On AI Agents Deleting Your Databases
Always a bit late to the social media hype, because I like to sit with a story like this for a bit:
Some SaaS company (PocketOS) was letting an AI agent handle their infrastructure. It got tasked with optimizing cloud costs, so it decided the best way to save money on the cloud was to delete the whole database (plus backups).
The innumerable and gleeful hot takes around this get a few things right and a lot of things wrong.
First, the more sensational pieces mention that, after the deed was done, "Claude wrote a confession." I've written about this misconception before: Asking an AI why I did or said something it just did or said is guaranteed to give you a hallucination. There's no actual intent. Claude didn't willfully ignore instructions that told it to not take any destructive action. Those instructions just didn't factor strongly enough into the next-token-prediction engine the internal language model used to write the plan of action.

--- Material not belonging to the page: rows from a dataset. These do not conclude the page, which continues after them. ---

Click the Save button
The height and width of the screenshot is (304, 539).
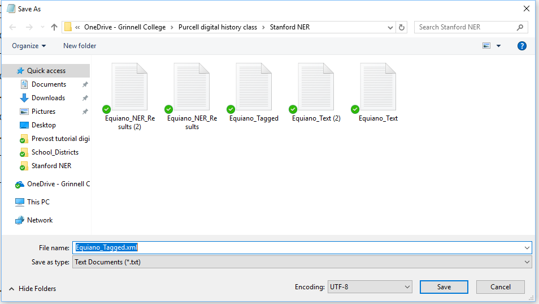click(444, 287)
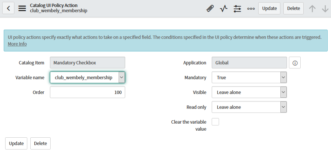Go back using the header back arrow
Viewport: 331px width, 151px height.
(x=8, y=9)
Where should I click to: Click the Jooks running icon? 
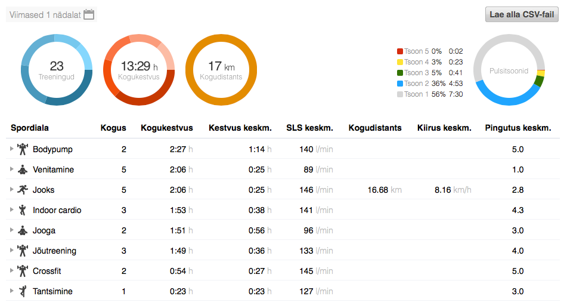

Second, people say that, "Well, interns have accidentally deleted data before, so this is just about proper permissions". It's true that interns or newcomers to a complex system occasionally mess things up, and that well-designed systems make it harder for such whoopsies to occur. But there are qualitative differences. Human errors occur either through mechanical failures such as simple typos ( rm -rf / versus rm -rf ./. If you know, you know 😉) or because the human's world model, their internal concept of how the thing worked, is misaligned: What they wanted to accomplish was sound, but their means were flawed. AI agents, lacking an internal world model or, more flippantly, common sense, will do all sorts of silly, unintentional, or destructive things that, technically, align with the stated goal: It's very true that deleting the entire production database saves a lot on cloud cost.
There's work to do in figuring out how to best work with AI. If you insist that everything AI-produced needs to be human-vetted, you won't see strong productivity gains. But if you hand the reins over completely, any such gains can get wiped out by catastrophic events like this.
One-way and two-way doors
Anything that's easy to revert should be save for an AI agent to touch. Bonus points if any issues get detected automatically so that rollback happens without human intervention: Had AI autonomously fix a bug and push to production but now we're seeing server errors (that we couldn't have caught with local testing before)? Roll it back, all good.
Anything that's impossible or hard to revert or would have catastrophic consequences should be gated behind human review. Deleting columns on a database? Modifying infrastructure? AI shouldn't make that call on its own.
This is also how highly effective organizations hand more power to their employees, by allowing them to make reversible decisions without having to first go through their manager. Yet again, what's good for humans is good for AI.